Source document –
Lanczos high-pass filter


The graph shows the frequency response of a 3-lobe Lanczos high-pass filter with central frequencies of 461 and 269 days, respectively.

These are chosen such that a periodicity of 1 year is either fully included or fully excluded in the filter’s pass-band. ie the 269 day filter will pass only frequencies shorter than 365 days and fully block annual cycles. 461 day filter will ensure that everything including the annual signal is unattenuated and excludes anything longer than about 1.6 years.

The equivalent low-pass filter is detailed here:
https://climategrog.wordpress.com/2013/11/28/lanczos-filter-script/

frequency axis is in units of “per year” not “year” as labelled.

Code: ( select text in code block and use copy/paste to get the code )

#!/bin/awk -f

#  usage: ./lanczos_HP.awk filename [-3dB_period=17] [lobes=3]"

# purpose: apply a high-pass filter by convolution of 2nd column of file with lanczos windowed sinc function
# column 1 data should be evenly spaced without gaps.
# optional second parameter is period of 3dB attenuation, as a period expressed  in data intervals
#    default = 17 ; eg. 17 monthly periods : half power at 17mo, close to 100% pass at 12 mo.
#                   to exclude 12mo, use 9 . This will pass 6mo and higher freq unattenuated.
#                   for daily data use 461 and 269 days , respectively.
# optional third parameter is the number of lobes in impulse response. More gives sharper transition but can produce overshoot ( ringing $
# comments at end of output give pass-band and stop band info, this is not sent to output file.
#    default=3; 4 is OK. ### >=5 may produce significant ringing artefacts around sharp, high amplitude changes###



function sinc(x) {
  if (x==0) return 1; else return (sin(x)/x);
}

BEGIN{  OFMT = "%8.6f"

Provided entries –

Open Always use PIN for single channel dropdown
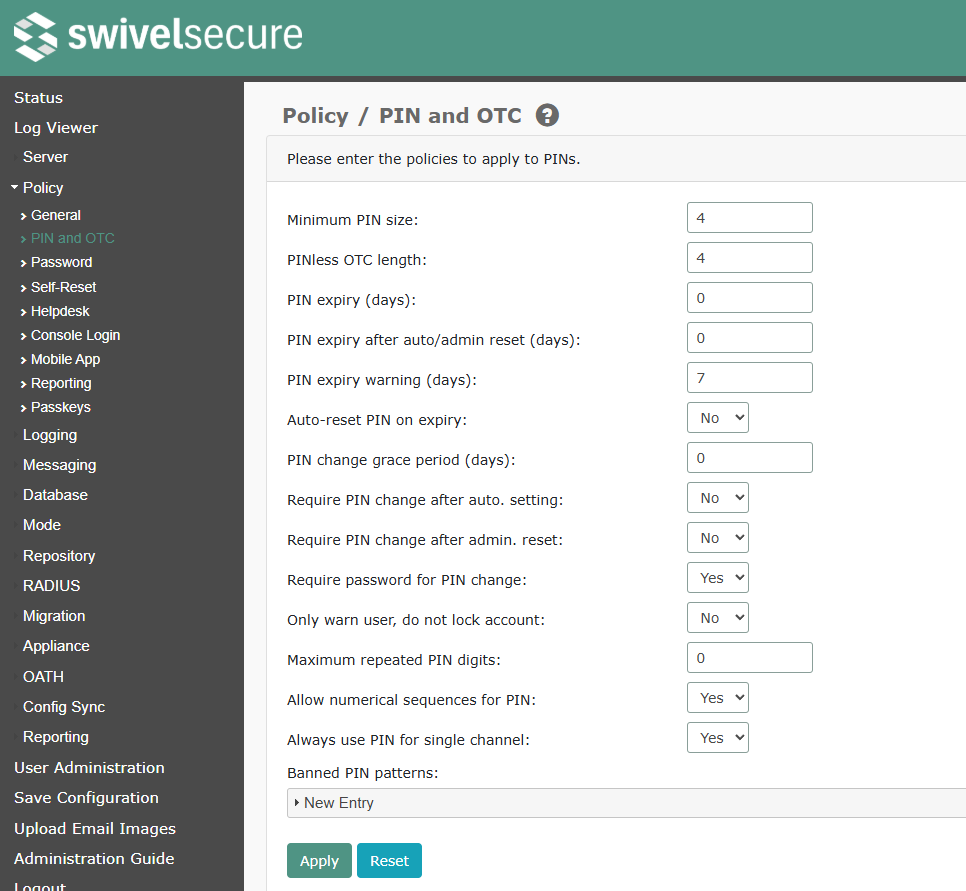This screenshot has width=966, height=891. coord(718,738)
...
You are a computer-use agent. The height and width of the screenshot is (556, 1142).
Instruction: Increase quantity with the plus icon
---
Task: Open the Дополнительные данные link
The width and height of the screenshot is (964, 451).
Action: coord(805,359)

To be done –
A. According to the Lanczos filter page, what units does the graph's frequency axis actually use?
B. In the listing, copy word for word the lines from the line containing "Open Always use" to the line containing "This screenshot has", both included, and leave out the pictures.
The filter page and the listing were taken from unrelated sources.

Full answers –
A. Units of "per year," not "year" as labeled.

B.
Open Always use PIN for single channel dropdown
This screenshot has width=966, height=891. coord(718,738)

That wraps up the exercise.